Метод пристального, медленного чтения, применённый в лекции, позволил раскрыть множество смысловых слоёв, скрытых от беглого взгляда. Мы увидели, как литературоведческий анализ, внимание к стилю и поэтике, обогащает понимание текста, открывает новые грани. Исторический и культурный контекст помог понять конкретику образов, их связь с реальностью Италии начала двадцатого века, не отменяя их символичности. Философское осмысление связало частное, конкретное описание с универсальными вопросами о жизни, смерти, смысле и тщете человеческих усилий. Интертекстуальные параллели показали место данного эпизода и отдельных его образов в широкой культурной и литературной традиции. Всё это вместе дало объёмное, глубокое и аутентичное представление о разбираемом отрывке, позволило услышать его по-новому. Лекция на практике продемонстрировала, что внимательное, аналитическое чтение — это активный, творческий процесс со-творчества с автором. Процесс раскрытия тех бездн смысла, которые заложены в тексте и ждут своего внимательного и подготовленного читателя.

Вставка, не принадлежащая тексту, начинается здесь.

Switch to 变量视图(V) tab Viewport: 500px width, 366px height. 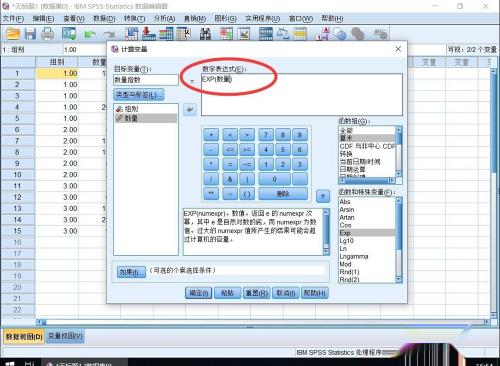point(65,336)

В конечном итоге, разобранная цитата предстала перед нами как один из ключей, отпирающих смысловые двери ко всему рассказу в целом. Звуковой хаос, мастерски переданный Буниным, оказался не просто фоном, а звуковым выражением главной философской идеи произведения. Идеи о хрупкости и иллюзорности цивилизации, о тщетности человеческих планов перед лицом слепых сил природы и судьбы. Идеи о неизбежности и внезапности смерти, которая может настигнуть в любой момент, превратив все достижения в ничто. Идеи о глубинном одиночестве человека в дисгармоничном, «злом и прекрасном» мире, который остаётся равнодушным к его страданиям и радостям. Бунин виртуозно использует звук, шум, дисгармонию как инструменты для передачи этих экзистенциальных тем, делая свою прозу не только визуальной, но и глубоко аудиальной. Услышав, проанализировав и прочувствовав этот пронзительный крик «Kgoya-al!», мы уже не сможем забыть его. Как не сможем забыть и весь рассказ, который через этот частный эпизод говорит с нами о вечных, непреходящих вопросах человеческого существования, не давая ответов, но заставляя задуматься. Именно в этом — сила и непреходящая ценность бунинской прозы, мастерски разобранной через метод пристального чтения.